Closed MangoIV closed 1 year ago
Why not ($) = id
?
I thought it would be nicer not to rely on the properties of id
, e.g. if we wanted to change ($)
to be multiplicity polymorphic, we would first have to change id
to be. Also, same number of chars, so, we neither win nor lose anything.
Why not
($) = id
?
I remember discussion why we don't have ($) :: a -> a; ($) = \x -> x
. That would solve plenty of problems (e.g. it becomes multiplicity polymorphic as well, i.e. maps ordinary functions to ordinary functions and linear functions to linear functions). https://github.com/ghc-proposals/ghc-proposals/pull/274#issuecomment-529894345 - And I actually don't buy an argument that having ($)
with "restricted" type helps type-inference/errors that much.
And I actually don't buy an argument that having ($) with "restricted" type helps type-inference/errors that much.
it might be worth considering that there might be beginners who do not immediately understand how ($) :: a -> a
can be specialized to the current type of ($)
. Given that the implementer of the current ($)
neither seemed to have realized this, that doesn't seem to be completely absurd.
it might be worth considering that there might be beginners who do not immediately understand how ($) :: a -> a can be specialized to the current type of
Beginner argument can be used to argue against you as well: ($)
type should stay at (be reverted to) forall (a b :: Type). (a -> b) -> (a -> b)
type. If you need fancier representation, multiplicity, etc generalization, define your own.
E.g. in haddocks it is currently displayed in its full glory
Terrible for beginners, and you want to make it even worse!
E.g. in haddocks it is currently displayed in its full glory
Right, I’d really consider this a problem in the UI of haddock, tbh, given that :t doesn’t yield the most general type without flags, but I get your point.
To be honest, the haddocks for ($)
are already not great even outside of the displayed type signature. It's flatly wrong and confusing to say that ($)
is redundant.
@dixonary please ping me when you open a merge request to improve these docs, I'll review it :)
It's flatly wrong and confusing to say that
($)
is redundant
Right, one may as well say any function is redundant, since you can replace it with its body.
I very much like ($) :: a -> a
. One thing to look out for is how this change will affect arity analysis. Today, (f $)
is analysed as having an arity of at least 1, even if nothing is known about f
. If ($) = id
, then (f $) = f
. That's sure to be an improvement in many cases, but might it be worse in others?
@dixonary documentation ticket opened at https://gitlab.haskell.org/ghc/ghc/-/issues/22963
I very much like
($) :: a -> a
. One thing to look out for is how this change will affect arity analysis. Today,(f $)

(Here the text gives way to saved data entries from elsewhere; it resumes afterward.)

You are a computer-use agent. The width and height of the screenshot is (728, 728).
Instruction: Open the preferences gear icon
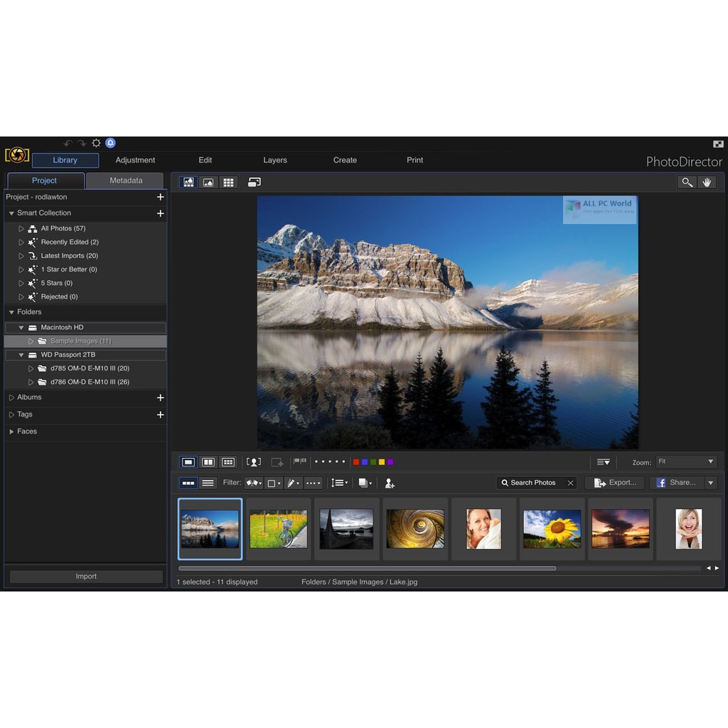96,143
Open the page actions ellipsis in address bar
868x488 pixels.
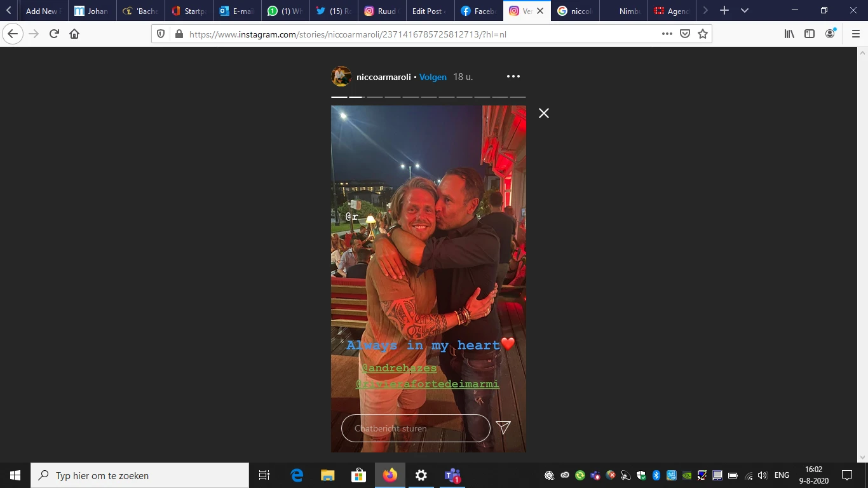point(667,34)
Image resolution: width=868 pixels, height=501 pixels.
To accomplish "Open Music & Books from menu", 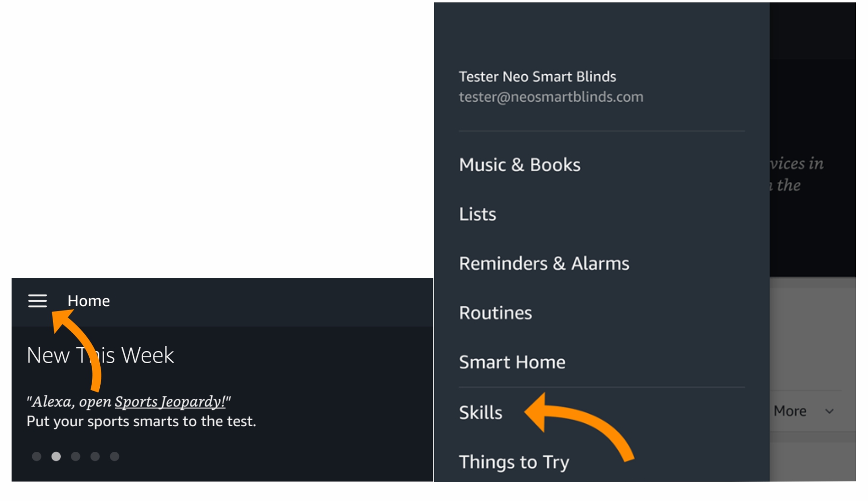I will click(x=519, y=165).
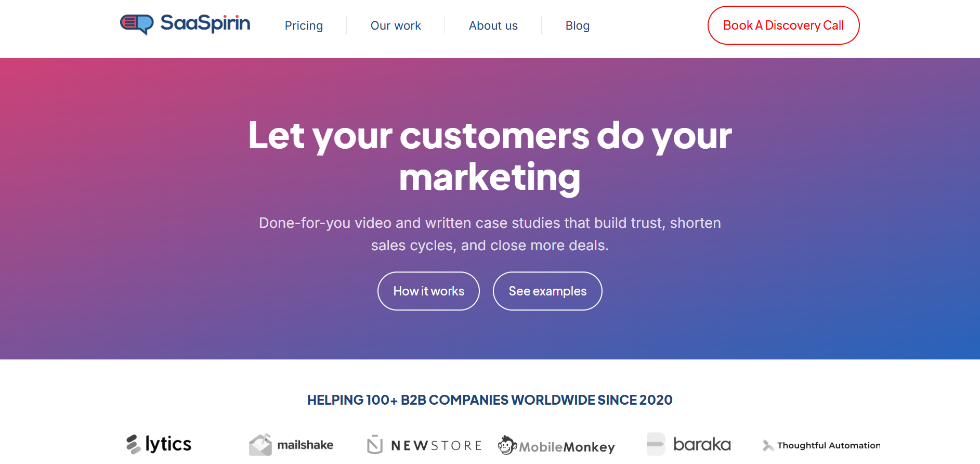This screenshot has width=980, height=464.
Task: Navigate to Our work
Action: coord(395,25)
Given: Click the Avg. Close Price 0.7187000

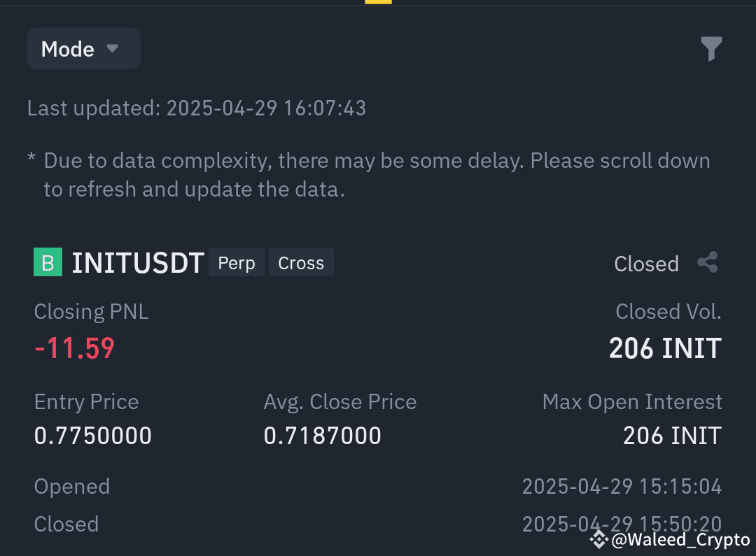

is analysed as having an arity of at least 1, even if nothing is known aboutf
. If($) = id
, then(f $) = f
. That's sure to be an improvement in many cases, but might it be worse in others?
Would that break something like ($ 5) <$> [(5 +), (5 -), (5 *)]
? Or does that just get reduced to (\x -> ($) x 5)
?
@Vlix It wouldn't break anything (aside from potential type inference issues). The question is how it could affect performance. It won't change performance in your example.
aside from potential type inference issues
Seems like a huge footnote.
Wrt the actual proposal, can we get the input from @goldfirere since he's been involved in that?
I also find there's lack of motivation. The discourse thread links to a theoretical code example.
However, that's not really sufficient motivation, IMO. Do users use existing workarounds (such as re-defining ($)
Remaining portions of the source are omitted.